PROBLEM REQUIREMENTS ->
Copy out the data below, changing each "Collapse" to "Expand" and keeping everything else the same.
§ §
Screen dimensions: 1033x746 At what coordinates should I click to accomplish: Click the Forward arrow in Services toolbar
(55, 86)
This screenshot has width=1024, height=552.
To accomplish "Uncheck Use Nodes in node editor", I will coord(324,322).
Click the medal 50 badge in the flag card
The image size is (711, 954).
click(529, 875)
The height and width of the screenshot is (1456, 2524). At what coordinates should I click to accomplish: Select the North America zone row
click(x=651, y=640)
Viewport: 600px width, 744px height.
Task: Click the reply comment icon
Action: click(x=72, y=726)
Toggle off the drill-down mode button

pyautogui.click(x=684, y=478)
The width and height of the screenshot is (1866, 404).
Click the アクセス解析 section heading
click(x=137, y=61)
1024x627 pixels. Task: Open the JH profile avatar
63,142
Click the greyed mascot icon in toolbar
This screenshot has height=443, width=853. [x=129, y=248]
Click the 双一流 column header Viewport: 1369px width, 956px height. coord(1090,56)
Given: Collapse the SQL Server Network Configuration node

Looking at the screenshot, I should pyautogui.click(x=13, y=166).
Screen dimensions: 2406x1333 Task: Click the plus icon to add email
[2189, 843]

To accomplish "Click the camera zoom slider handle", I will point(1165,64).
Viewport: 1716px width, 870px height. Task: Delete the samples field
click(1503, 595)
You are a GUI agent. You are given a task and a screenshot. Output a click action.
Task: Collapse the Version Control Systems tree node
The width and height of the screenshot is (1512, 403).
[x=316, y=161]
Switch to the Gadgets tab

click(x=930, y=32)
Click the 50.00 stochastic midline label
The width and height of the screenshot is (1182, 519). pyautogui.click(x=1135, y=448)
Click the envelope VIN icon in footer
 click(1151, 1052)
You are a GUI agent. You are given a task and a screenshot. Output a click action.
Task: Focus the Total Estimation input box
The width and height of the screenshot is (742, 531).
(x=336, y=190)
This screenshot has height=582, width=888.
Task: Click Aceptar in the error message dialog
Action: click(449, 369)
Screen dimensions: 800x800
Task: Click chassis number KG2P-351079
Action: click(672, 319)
§ §
FULL RESPONSE ->
Screen dimensions: 1033x746 At what coordinates should I click to accomplish: Click the Forward arrow in Services toolbar
(55, 86)
This screenshot has width=1024, height=552.
To accomplish "Uncheck Use Nodes in node editor", I will coord(324,322).
Click the medal 50 badge in the flag card
The image size is (711, 954).
click(529, 875)
The height and width of the screenshot is (1456, 2524). At what coordinates should I click to accomplish: Select the North America zone row
click(x=651, y=640)
Viewport: 600px width, 744px height.
Task: Click the reply comment icon
Action: click(x=72, y=726)
Toggle off the drill-down mode button

pyautogui.click(x=684, y=478)
The width and height of the screenshot is (1866, 404).
Click the アクセス解析 section heading
click(x=137, y=61)
1024x627 pixels. Task: Open the JH profile avatar
63,142
Click the greyed mascot icon in toolbar
This screenshot has height=443, width=853. [x=129, y=248]
Click the 双一流 column header Viewport: 1369px width, 956px height. coord(1090,56)
Given: Expand the SQL Server Network Configuration node

Looking at the screenshot, I should pyautogui.click(x=13, y=166).
Screen dimensions: 2406x1333 Task: Click the plus icon to add email
[2189, 843]

To accomplish "Click the camera zoom slider handle", I will point(1165,64).
Viewport: 1716px width, 870px height. Task: Delete the samples field
click(1503, 595)
You are a GUI agent. You are given a task and a screenshot. Output a click action.
Task: Expand the Version Control Systems tree node
The width and height of the screenshot is (1512, 403).
[x=316, y=161]
Switch to the Gadgets tab

click(x=930, y=32)
Click the 50.00 stochastic midline label
The width and height of the screenshot is (1182, 519). pyautogui.click(x=1135, y=448)
Click the envelope VIN icon in footer
 click(1151, 1052)
You are a GUI agent. You are given a task and a screenshot. Output a click action.
Task: Focus the Total Estimation input box
The width and height of the screenshot is (742, 531).
(x=336, y=190)
This screenshot has height=582, width=888.
Task: Click Aceptar in the error message dialog
Action: click(449, 369)
Screen dimensions: 800x800
Task: Click chassis number KG2P-351079
Action: click(672, 319)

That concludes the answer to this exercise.